— Information given —
────────────────────

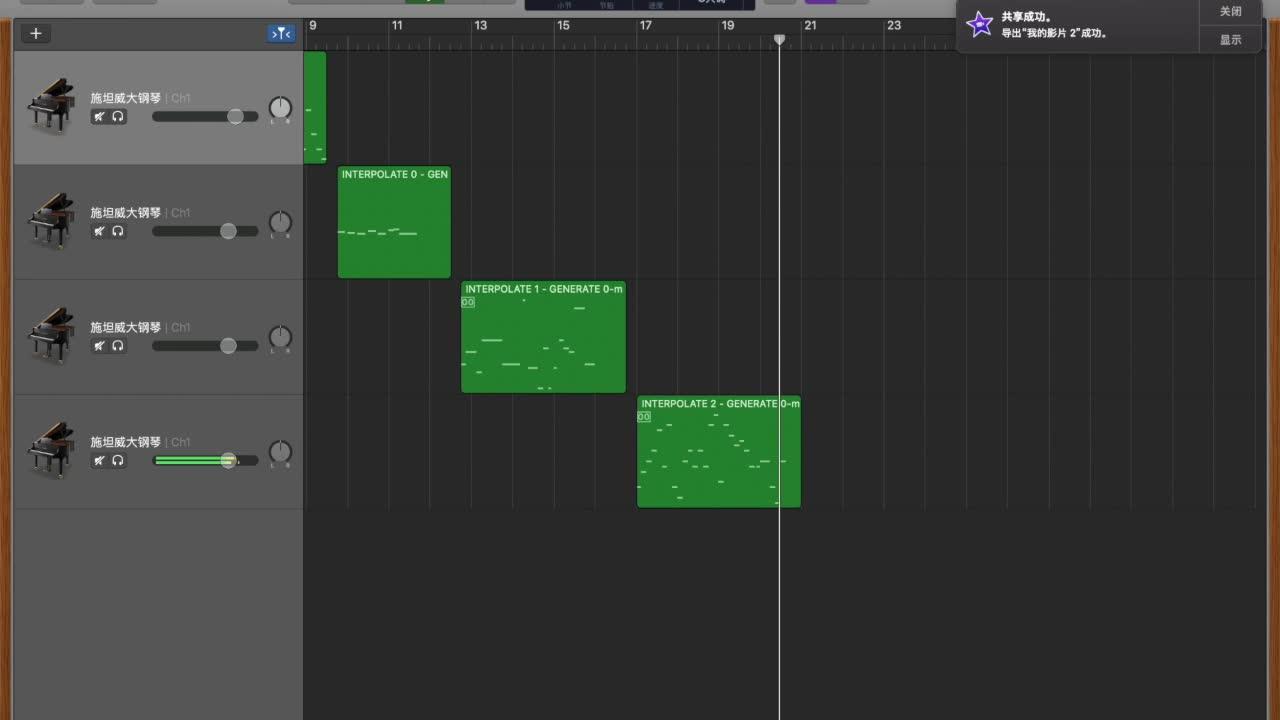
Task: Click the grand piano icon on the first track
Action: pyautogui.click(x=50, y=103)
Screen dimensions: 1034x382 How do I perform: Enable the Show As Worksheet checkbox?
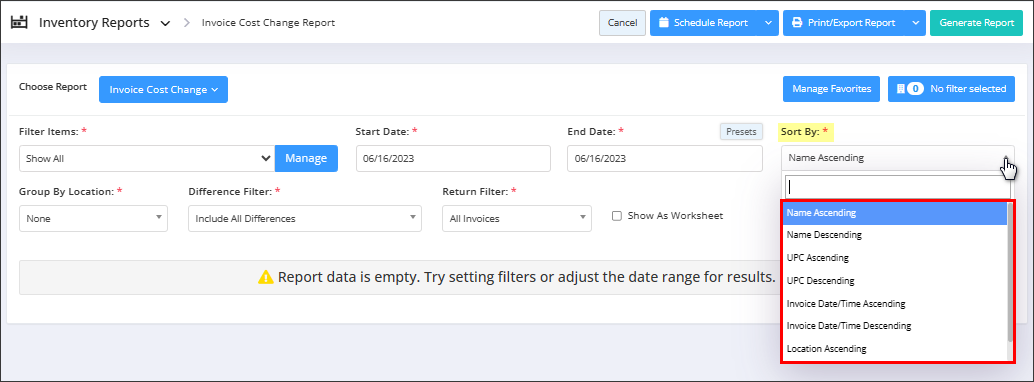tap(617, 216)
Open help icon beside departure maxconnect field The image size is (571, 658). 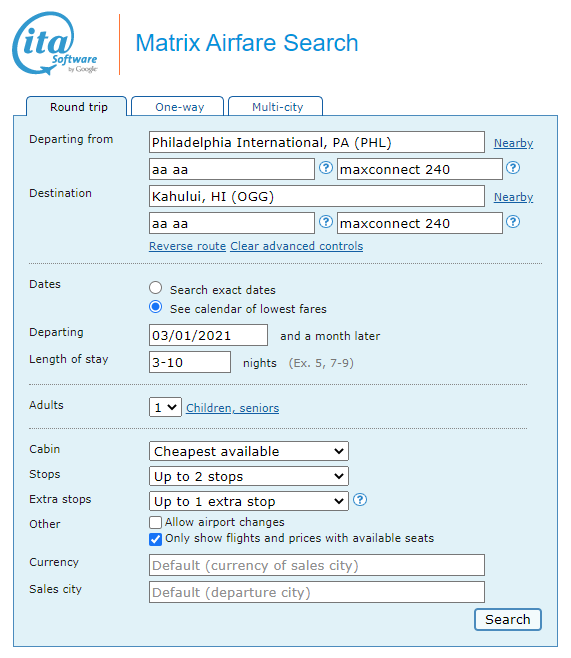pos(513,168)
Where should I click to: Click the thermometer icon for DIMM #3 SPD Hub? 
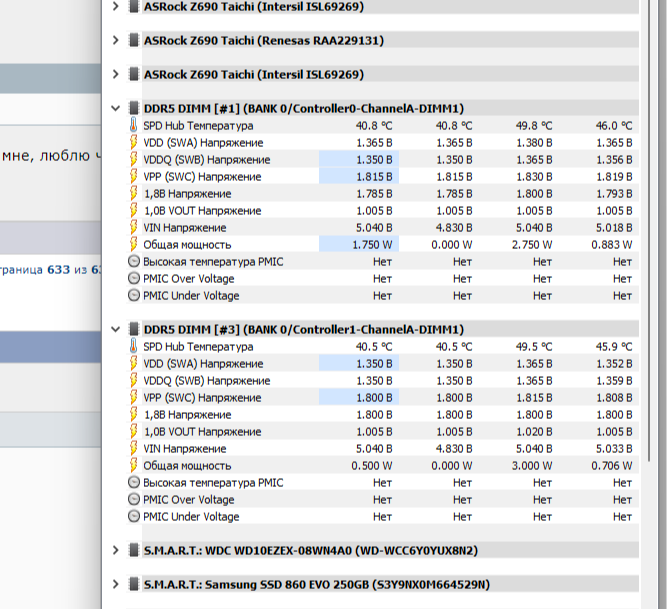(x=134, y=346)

────────────────────

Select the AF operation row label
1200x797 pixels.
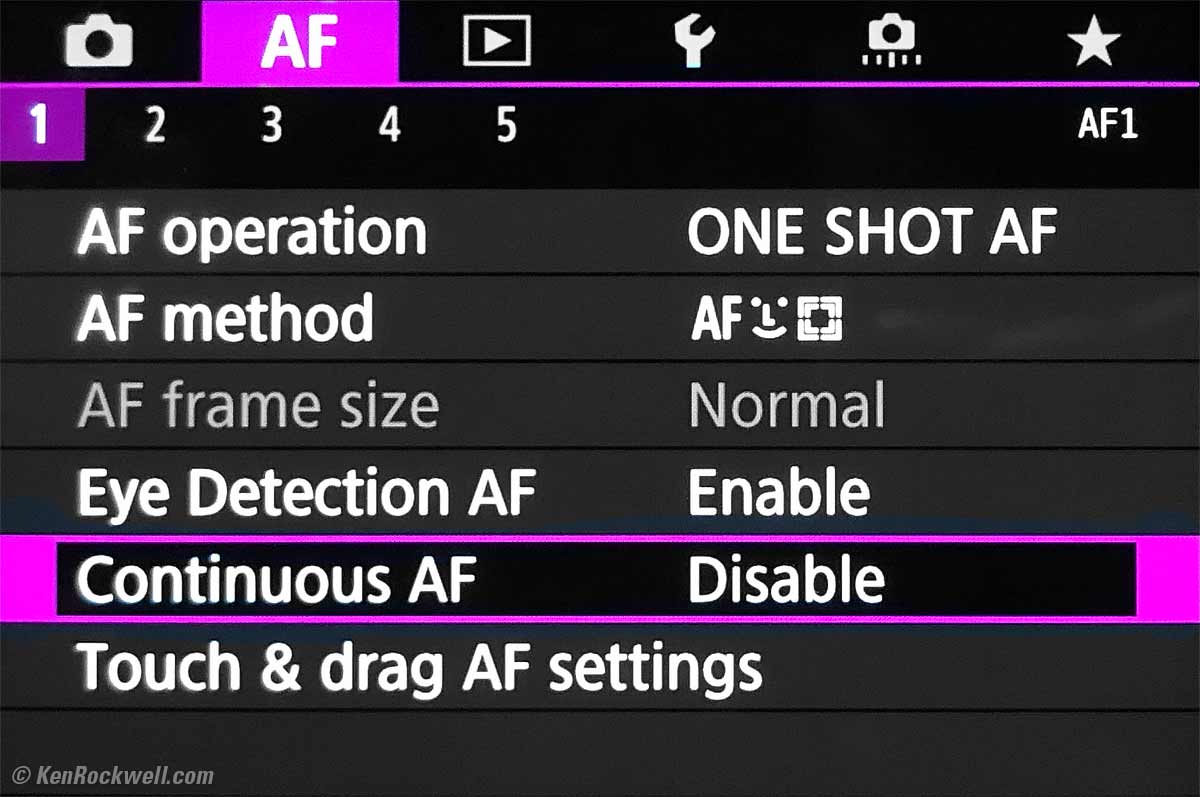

────────────────────

— Description of the task —
Rewrite the stretch from the line containing "Select the AF operation row label" through the line containing "1200x797 pixels.", switching "row" to "column" and changing nothing else.

— Task output —
Select the AF operation column label
1200x797 pixels.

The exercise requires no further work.